Start of EXERCISE DATA

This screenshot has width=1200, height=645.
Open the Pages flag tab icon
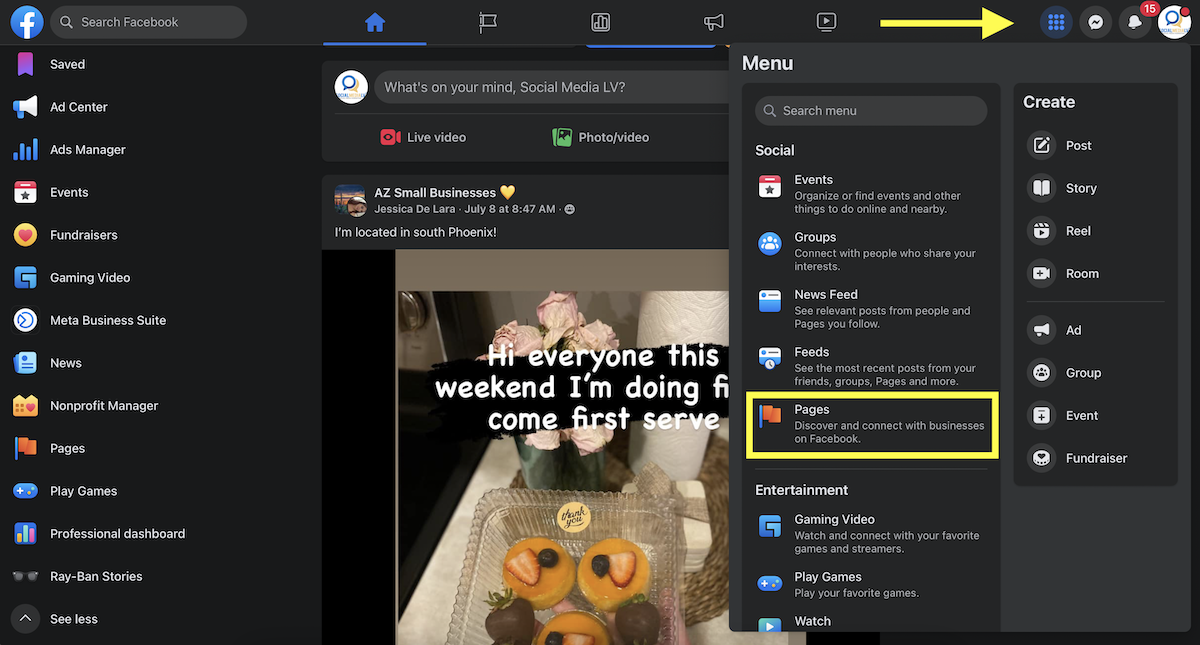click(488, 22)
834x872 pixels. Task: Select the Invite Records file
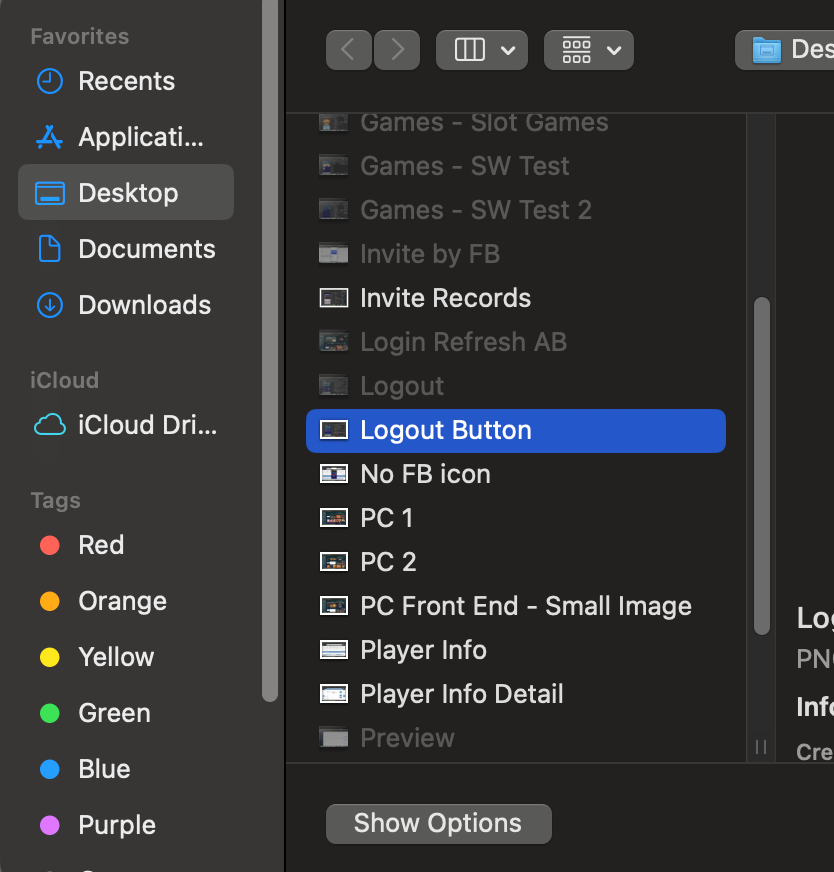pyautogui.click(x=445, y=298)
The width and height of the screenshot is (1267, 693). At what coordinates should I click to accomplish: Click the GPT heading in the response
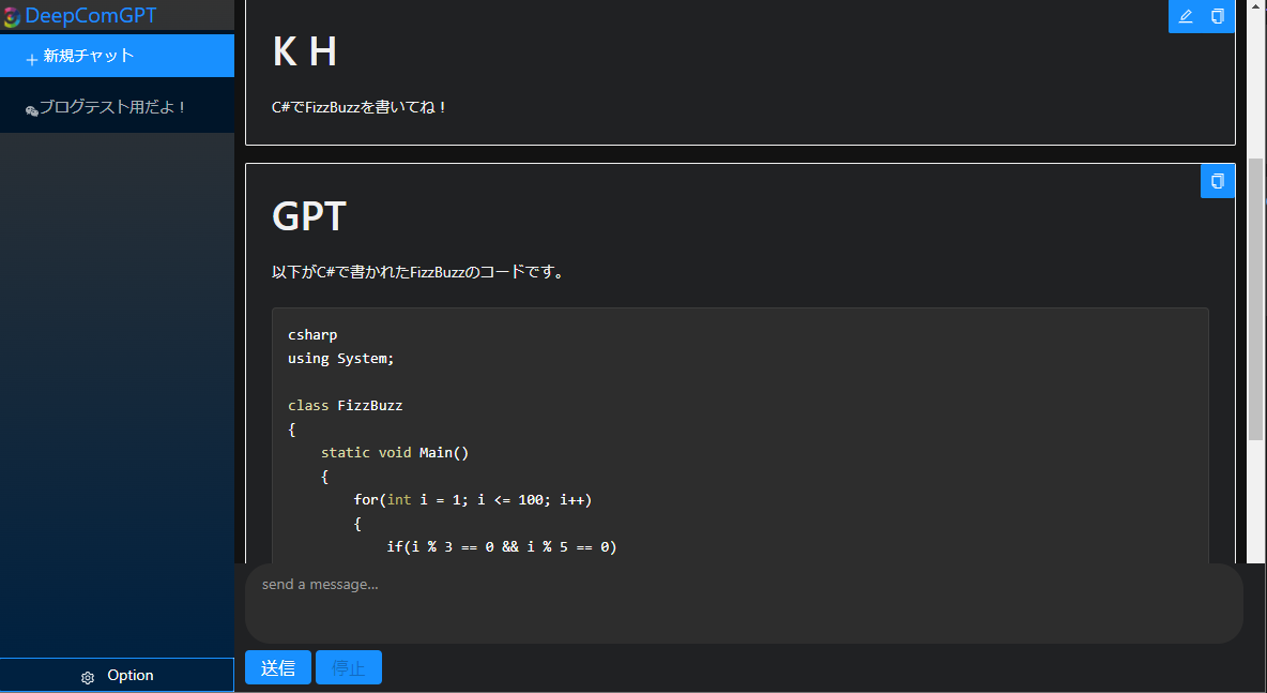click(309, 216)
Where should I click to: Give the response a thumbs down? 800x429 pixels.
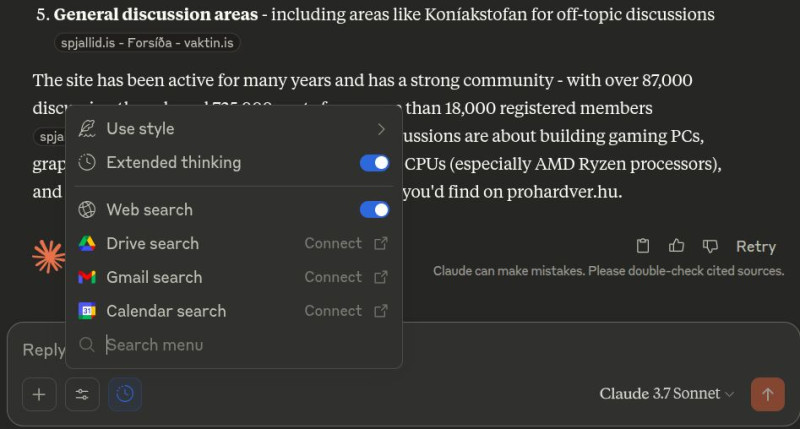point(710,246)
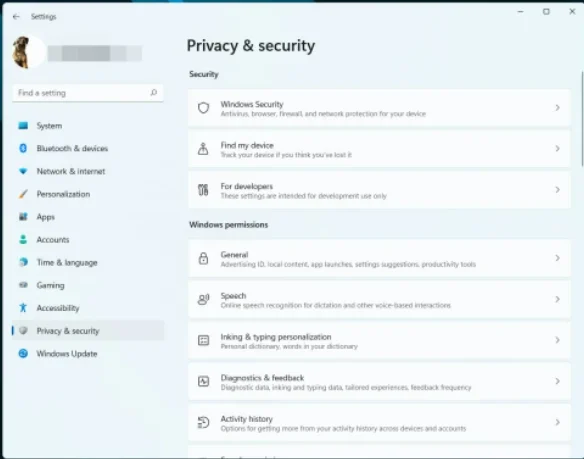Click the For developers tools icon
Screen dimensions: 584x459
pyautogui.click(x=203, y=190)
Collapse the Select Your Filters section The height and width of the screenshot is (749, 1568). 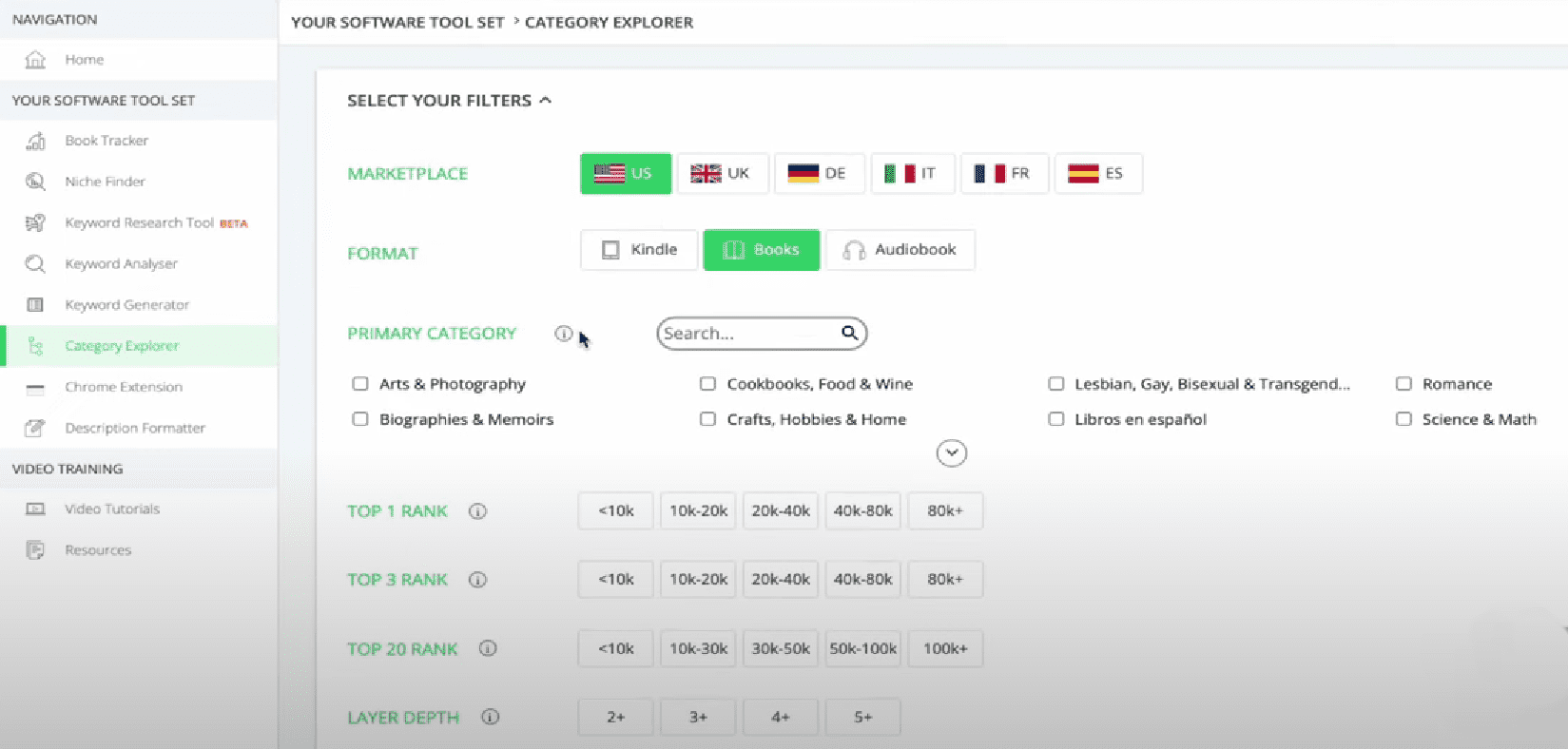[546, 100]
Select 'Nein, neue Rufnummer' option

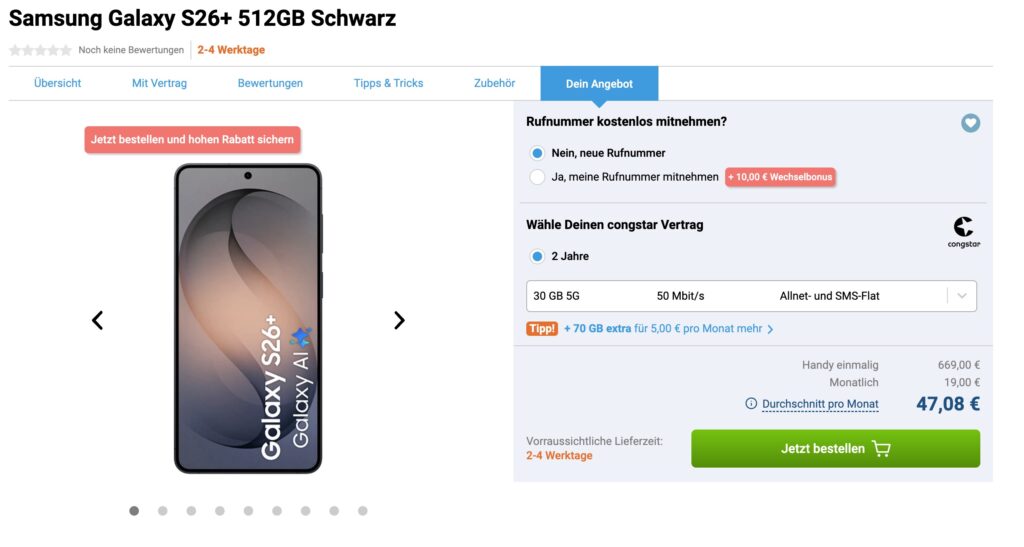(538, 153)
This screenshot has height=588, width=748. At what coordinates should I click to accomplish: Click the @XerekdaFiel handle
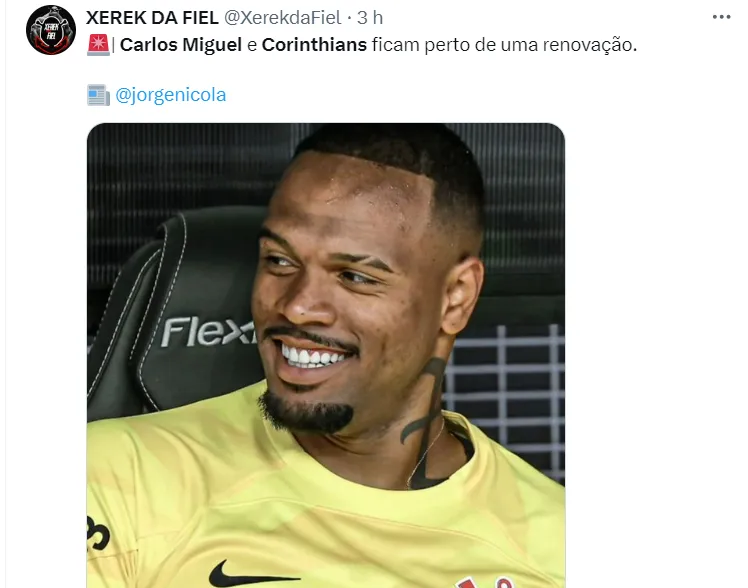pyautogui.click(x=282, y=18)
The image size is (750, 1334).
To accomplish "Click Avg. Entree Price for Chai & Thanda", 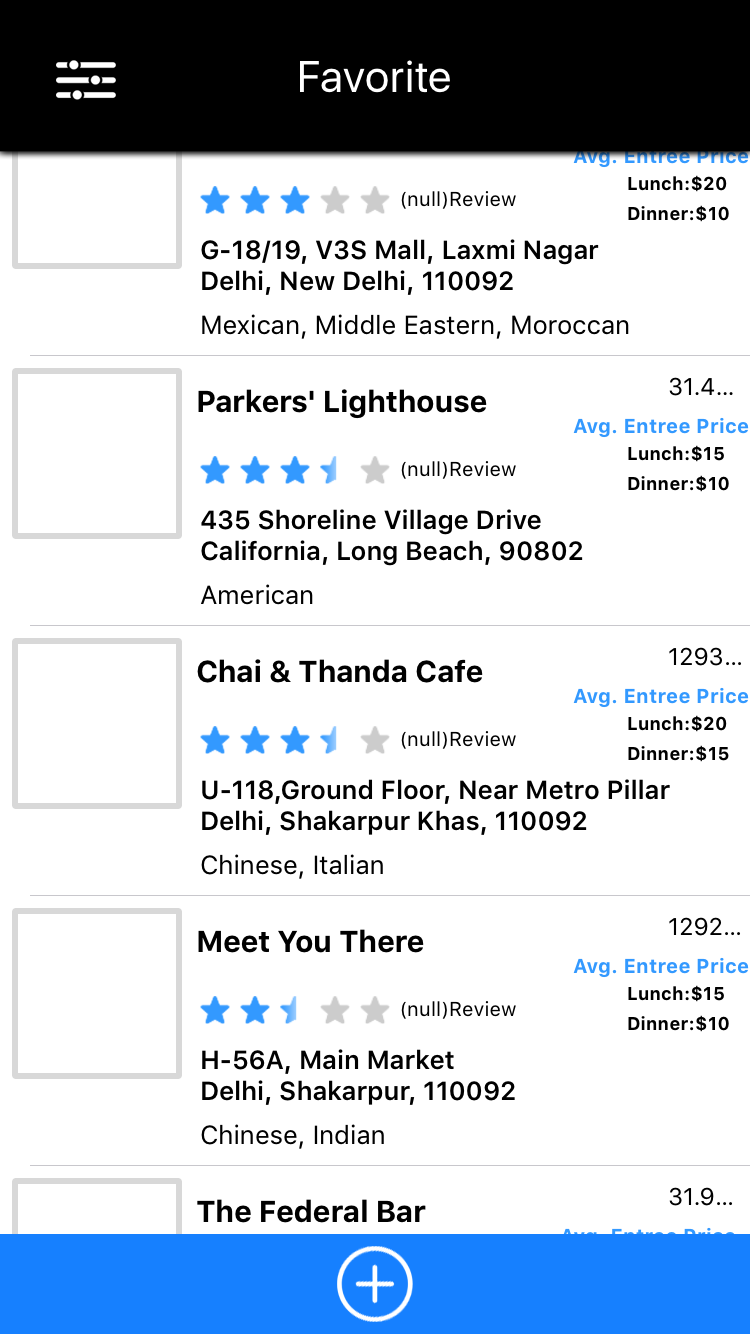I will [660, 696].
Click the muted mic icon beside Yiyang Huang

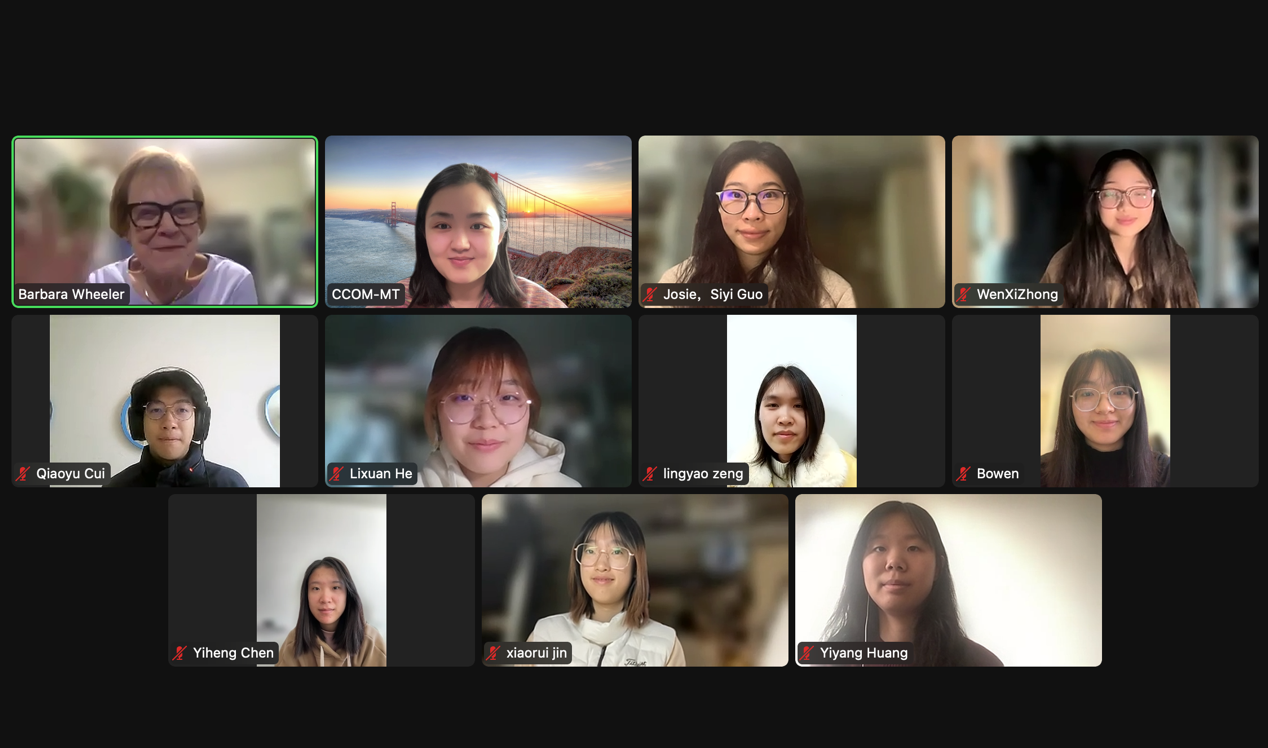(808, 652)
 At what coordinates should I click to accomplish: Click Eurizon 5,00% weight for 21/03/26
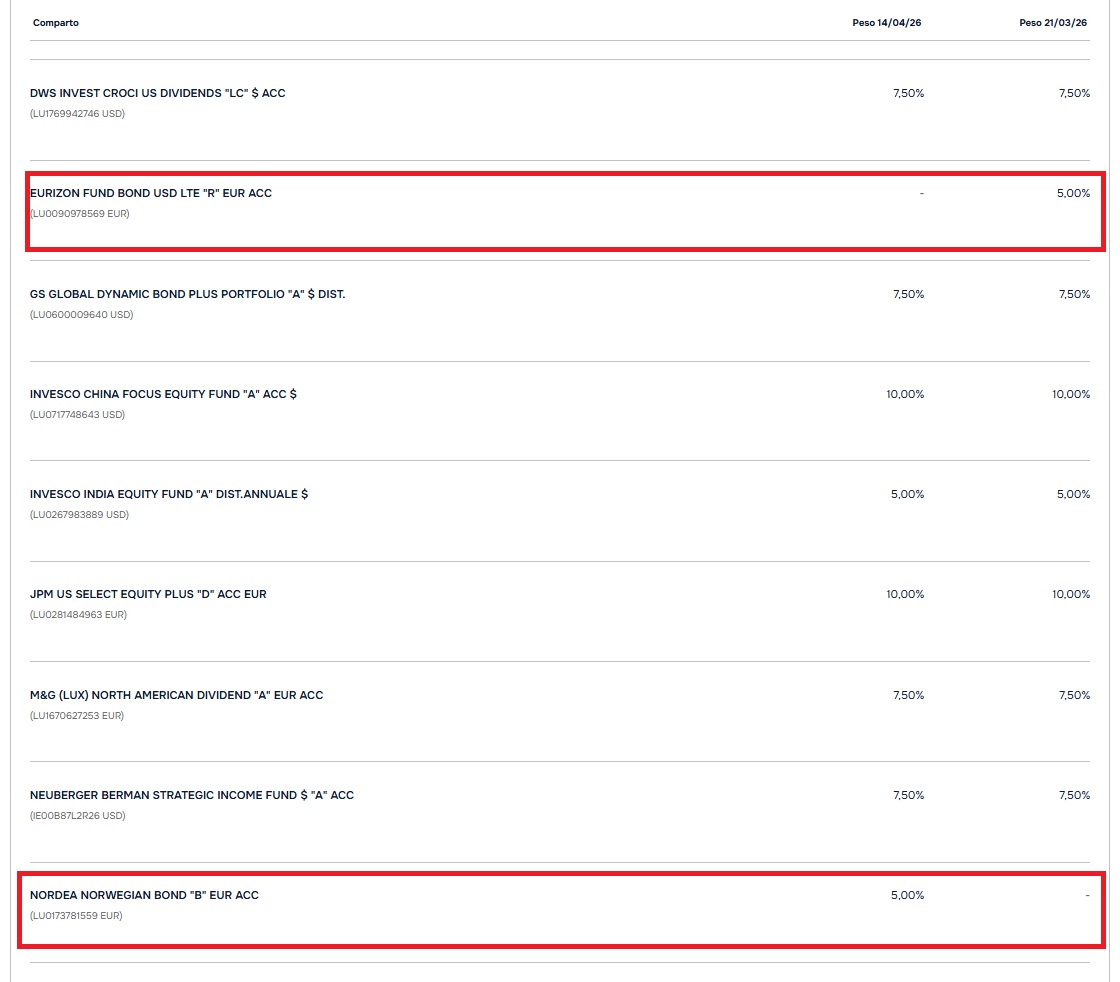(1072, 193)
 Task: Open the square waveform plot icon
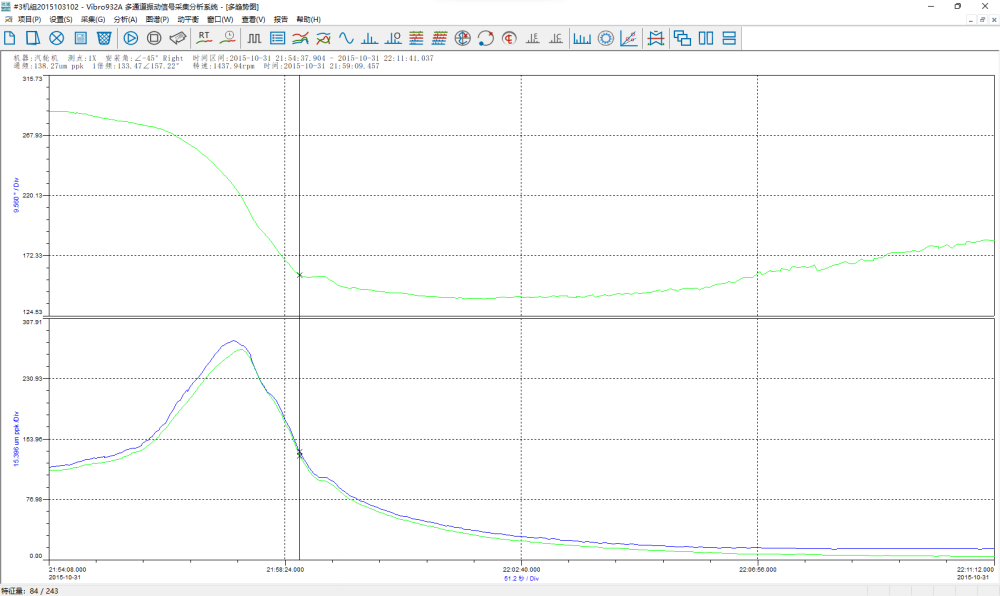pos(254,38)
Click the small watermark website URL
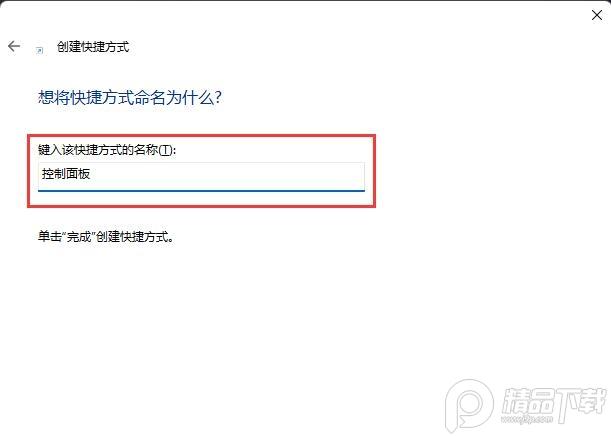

End of EXERCISE DATA

TASK OBJECTIVE: Only the lines from the one containing "At what coordinates should I click to accomplish: Click Eurizon" to the end of the listing belong in the answer, exactly as they stand and with no pictures.

EXPECTED ANSWER:
 At what coordinates should I click to accomplish: Click Eurizon 5,00% weight for 21/03/26
(1072, 193)
 Task: Open the square waveform plot icon
pos(254,38)
Click the small watermark website URL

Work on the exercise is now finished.